Alíngua portuguesa não deixa de dar uma contribuição à discussão sobre a reforma tributária, pois a palavra "imposto" significa imposição, algo não-voluntário, quando deveria ser algo que envolvesse livremente o conjunto dos cidadãos. Imposições desse tipo não condizem com uma sociedade que procura avançar para o crescimento econômico e para a realização de suas liberdades.

A palavra "contribuição", nome travestido de imposto, não deixa, por sua vez, de implicar uma certa dose de perversidade, pois ela está normalmente associada a atos voluntários, enquanto as nossas "contribuições" são, na verdade, imposições, algumas de efeitos nefastos, como a incidência em efeito cascata da CPMF. A perversidade, porém, não para por aí, pois o seu nome a caracteriza como "provisória", quando, em sua aplicação, a vemos como algo permanente, segundo as pretensões dos governantes de plantão. Numa estranha contribuição para o nosso vernáculo, a palavra "provisória" veio a significar "permanente", como se fossem sinônimos.
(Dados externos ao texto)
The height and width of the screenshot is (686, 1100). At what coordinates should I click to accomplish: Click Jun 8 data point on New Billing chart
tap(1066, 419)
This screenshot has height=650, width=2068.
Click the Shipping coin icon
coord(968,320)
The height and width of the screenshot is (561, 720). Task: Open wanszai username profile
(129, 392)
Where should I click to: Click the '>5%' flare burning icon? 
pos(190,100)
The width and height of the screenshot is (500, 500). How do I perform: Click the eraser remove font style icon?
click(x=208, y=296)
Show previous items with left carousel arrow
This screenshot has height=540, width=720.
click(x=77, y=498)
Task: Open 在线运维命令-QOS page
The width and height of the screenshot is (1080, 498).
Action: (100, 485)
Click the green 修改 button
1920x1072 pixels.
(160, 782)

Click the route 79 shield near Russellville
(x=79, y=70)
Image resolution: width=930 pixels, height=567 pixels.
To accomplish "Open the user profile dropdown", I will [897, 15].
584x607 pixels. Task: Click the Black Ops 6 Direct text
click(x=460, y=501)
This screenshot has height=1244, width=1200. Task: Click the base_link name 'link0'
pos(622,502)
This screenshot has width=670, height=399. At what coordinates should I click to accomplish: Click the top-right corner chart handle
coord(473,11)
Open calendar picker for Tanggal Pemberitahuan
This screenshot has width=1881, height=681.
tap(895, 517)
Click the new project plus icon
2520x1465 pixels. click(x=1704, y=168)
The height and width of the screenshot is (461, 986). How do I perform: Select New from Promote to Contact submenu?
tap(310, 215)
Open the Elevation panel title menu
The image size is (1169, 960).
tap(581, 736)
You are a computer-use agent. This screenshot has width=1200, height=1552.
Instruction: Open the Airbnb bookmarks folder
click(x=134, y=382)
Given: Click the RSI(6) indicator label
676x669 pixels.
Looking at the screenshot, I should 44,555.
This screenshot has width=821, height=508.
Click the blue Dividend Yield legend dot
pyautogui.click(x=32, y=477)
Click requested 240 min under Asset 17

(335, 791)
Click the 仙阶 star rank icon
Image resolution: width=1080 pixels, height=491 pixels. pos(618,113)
Bem real, no entanto, é o seu significado ao pesar no bolso dos contribuintes, chamados de cidadãos, mas, na verdade, súditos dessa forma de imposição. Por que não pensarmos num referendo com o objetivo de saber se os cidadãos desse país realmente desejam a permanência dessa "contribuição/imposição"?

o crescimento econômico não é um mero ato de vontade, embora seja um ato de escolha que parte de uma apreciação concreta da realidade. Ele não irrompe naturalmente se algumas condições não estiverem preenchidas, dentre as quais uma maior liberdade da sociedade em relação a uma elevada carga tributária, uma administração eficiente e enxuta do Estado e funções sociais focadas em áreas realmente necessitadas. Não bastam declarações de que o país crescerá a uma taxa de 5% ao ano se este discurso não vier acompanhado de medidas concretas. Sob as condições atuais, em que poucas reformas do Estado se vislumbram no horizonte, a tendência é de mais do mesmo, ou seja, a conservação do ritmo atual de crescimento de nossa sociedade. Uma sociedade asfixiada pelo Estado encontra evidentemente dificuldades em crescer. Se os impostos e as contribuições são simplesmente canalizados para uma máquina estatal onerosa, ineficaz e com nichos de corrupção, a sociedade tende a ficar imóvel. o Estado foi feito para servir à sociedade e não para dominá-la. Se esta passa a viver dependendo de um Estado que se presume sabedor de tudo, ela viverá atrelada a objetivos que não são os seus. Uma versão disto é a dependência em que muitas empresas se encontram em relação a isenções fiscais setoriais, que deveriam constituir uma regra comum para todas. ou ainda, por que determinados setores deveriam ter uma carga mais elevada do que outros? Por que o Estado e, em particular, alguns governantes, sabem necessariamente o que é melhor para a sociedade e para cada um dos seus setores particulares?

Empresas que pagam menos impostos e menores contribuições possuem melhores condições de crescimento e, sobretudo, de competitividade em um mundo aberto para o melhor desempenho dos que ousam enfrentar o mercado mundial. Empresas que pagam menos impostos podem crescer mais rapidamente, criando emprego e favorecendo diretamente as regiões em que atuam.

Uma reforma tributária, como a que se vislumbra, não deveria consistir numa mera repartição do bolo entre as entidades federativas, deixando a sociedade com as suas migalhas. É a sociedade que produz e paga impostos e contribuições, tendo todo o direito de se manifestar no sentido de uma diminuição da carga tributária, pois disto depende a sua autonomia, sua iniciativa e seu empreendedorismo. onde ficam os interesses das empresas e dos cidadãos?

Uma oportunidade, entretanto, se apresenta. o momento pós-eleitoral é particularmente propício a um entendimento suprapartidário, voltado para as questões centrais do crescimento econômico. Seria necessário fazer uma espécie de agenda mínima que listasse aquelas que são as condições essenciais para que o Estado brasileiro aumente a sua capacidade de investimento e a sociedade possa se desenvolver independentemente dos favores e benefícios estatais.

DENIS LERRER RoSENFIELD é professor de filosofia na Universidade Federal do Rio Grande do Sul.